An article in CFO Magazine, July 2007 issue - page 77, caught my eye. In 2 years, a major accounting change will take place concerning "lease accounting".
First some background: Currently, a large retail chain can avoid putting most of what they lease off their balance sheet by setting-up a captive reit (captive, meaning the company alone owns all the reit stock). The company then identifies a potential store site. The captive reit then buys the site and the company leases the site from the reit. Then, the reit pays dividends to the company. (There are various tax benefits with this set-up, as well.)
In two years, these same companies will have to account for these leases on their balance sheets. The SEC estimates that there are $1.25 trillion of these future cash obligations that reside off the books.

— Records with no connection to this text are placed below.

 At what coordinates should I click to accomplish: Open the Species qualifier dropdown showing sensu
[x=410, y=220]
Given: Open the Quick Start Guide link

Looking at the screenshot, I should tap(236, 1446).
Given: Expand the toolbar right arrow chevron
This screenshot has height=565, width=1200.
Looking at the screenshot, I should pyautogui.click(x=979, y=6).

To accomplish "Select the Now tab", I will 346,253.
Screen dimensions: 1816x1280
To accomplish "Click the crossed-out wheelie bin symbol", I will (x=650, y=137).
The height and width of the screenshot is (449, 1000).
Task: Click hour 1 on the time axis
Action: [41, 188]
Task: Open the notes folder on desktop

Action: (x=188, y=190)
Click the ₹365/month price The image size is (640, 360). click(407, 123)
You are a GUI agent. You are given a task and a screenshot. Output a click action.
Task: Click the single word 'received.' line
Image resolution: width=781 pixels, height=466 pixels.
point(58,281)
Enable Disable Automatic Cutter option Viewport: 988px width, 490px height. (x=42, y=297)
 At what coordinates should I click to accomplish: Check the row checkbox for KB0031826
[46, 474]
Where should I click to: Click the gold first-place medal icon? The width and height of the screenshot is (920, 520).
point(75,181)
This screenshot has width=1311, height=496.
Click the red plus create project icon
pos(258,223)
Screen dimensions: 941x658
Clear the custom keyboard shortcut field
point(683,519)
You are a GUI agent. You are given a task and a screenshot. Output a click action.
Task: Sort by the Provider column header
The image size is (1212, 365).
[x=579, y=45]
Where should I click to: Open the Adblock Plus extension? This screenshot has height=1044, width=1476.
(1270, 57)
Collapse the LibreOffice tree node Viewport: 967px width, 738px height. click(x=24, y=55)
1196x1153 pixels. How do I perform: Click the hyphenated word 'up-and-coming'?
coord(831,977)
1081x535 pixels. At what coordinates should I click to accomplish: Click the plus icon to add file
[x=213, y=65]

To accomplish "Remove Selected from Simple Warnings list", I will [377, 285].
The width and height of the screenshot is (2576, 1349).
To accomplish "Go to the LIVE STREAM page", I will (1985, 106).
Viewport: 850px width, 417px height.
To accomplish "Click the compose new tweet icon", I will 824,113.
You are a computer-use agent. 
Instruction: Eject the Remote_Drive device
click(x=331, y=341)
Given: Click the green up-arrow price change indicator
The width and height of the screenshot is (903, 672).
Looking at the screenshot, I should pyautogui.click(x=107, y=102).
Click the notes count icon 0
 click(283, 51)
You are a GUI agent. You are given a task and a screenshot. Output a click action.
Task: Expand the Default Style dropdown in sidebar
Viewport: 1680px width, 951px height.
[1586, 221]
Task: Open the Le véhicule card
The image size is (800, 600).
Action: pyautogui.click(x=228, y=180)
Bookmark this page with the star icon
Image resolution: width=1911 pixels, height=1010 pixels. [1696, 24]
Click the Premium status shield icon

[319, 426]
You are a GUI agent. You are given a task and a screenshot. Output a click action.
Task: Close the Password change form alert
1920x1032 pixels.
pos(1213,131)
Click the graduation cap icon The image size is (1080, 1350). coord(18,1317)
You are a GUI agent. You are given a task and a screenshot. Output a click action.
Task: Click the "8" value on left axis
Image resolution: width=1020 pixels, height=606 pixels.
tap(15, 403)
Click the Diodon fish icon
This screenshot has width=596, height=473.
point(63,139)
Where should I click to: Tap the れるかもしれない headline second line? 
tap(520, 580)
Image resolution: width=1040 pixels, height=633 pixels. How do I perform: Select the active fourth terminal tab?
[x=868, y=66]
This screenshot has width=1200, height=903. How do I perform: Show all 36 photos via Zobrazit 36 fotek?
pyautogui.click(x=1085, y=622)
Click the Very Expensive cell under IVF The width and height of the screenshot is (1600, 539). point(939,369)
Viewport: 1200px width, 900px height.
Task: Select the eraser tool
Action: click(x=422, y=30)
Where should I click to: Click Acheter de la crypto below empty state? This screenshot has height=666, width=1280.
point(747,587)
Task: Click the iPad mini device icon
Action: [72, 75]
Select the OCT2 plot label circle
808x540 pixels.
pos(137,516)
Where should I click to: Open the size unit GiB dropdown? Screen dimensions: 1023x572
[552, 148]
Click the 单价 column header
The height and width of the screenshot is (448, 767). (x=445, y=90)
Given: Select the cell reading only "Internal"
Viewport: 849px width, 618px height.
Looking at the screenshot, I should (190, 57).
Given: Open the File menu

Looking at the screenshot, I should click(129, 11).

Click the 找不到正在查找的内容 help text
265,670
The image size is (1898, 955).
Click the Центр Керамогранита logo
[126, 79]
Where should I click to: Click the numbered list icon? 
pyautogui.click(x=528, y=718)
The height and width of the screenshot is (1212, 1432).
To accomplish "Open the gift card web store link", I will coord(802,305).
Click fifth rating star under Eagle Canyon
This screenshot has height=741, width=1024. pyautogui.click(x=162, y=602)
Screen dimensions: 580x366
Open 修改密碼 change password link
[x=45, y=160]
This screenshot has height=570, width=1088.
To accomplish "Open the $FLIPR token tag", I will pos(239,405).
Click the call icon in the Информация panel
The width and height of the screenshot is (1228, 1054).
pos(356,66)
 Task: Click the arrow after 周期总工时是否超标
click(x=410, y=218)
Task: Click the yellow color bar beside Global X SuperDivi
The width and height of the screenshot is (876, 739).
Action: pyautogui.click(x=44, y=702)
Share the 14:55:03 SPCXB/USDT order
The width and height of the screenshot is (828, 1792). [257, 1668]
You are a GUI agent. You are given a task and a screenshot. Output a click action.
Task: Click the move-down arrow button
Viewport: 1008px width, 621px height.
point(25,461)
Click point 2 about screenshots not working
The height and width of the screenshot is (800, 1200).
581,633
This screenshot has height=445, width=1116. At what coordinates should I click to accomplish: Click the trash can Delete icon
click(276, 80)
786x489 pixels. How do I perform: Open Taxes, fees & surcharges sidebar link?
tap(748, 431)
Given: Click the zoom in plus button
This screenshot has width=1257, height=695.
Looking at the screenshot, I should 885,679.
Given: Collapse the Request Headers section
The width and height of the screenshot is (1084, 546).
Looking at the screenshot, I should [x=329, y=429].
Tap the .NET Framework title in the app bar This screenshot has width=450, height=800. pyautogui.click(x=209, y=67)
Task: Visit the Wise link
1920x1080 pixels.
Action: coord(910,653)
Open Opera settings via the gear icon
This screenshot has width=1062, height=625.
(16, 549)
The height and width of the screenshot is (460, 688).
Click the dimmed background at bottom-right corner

Some of the companies that will be affected by this change are: CVS, Home Depot, Kroger, Walgreen, & (the biggest gorilla of all) Walmart
The primary concern with the change, is that the ratios used by investors, banks, etc. to decide whether to invest or lend money will be dramatically and adversely affected. The article states that new ratios will have to be developed to account for these changes. Also, the article mentions various possible scenarios that might take place after the change, so nailing down how the change will affect stocks is still uncertain.
So, how can knowing about this change benefit you? Well, if you have a prospect who owns stock in the abovementioned companies (or any company that employs these methods), mentioning this change could make you look like genius compared to the other broker. 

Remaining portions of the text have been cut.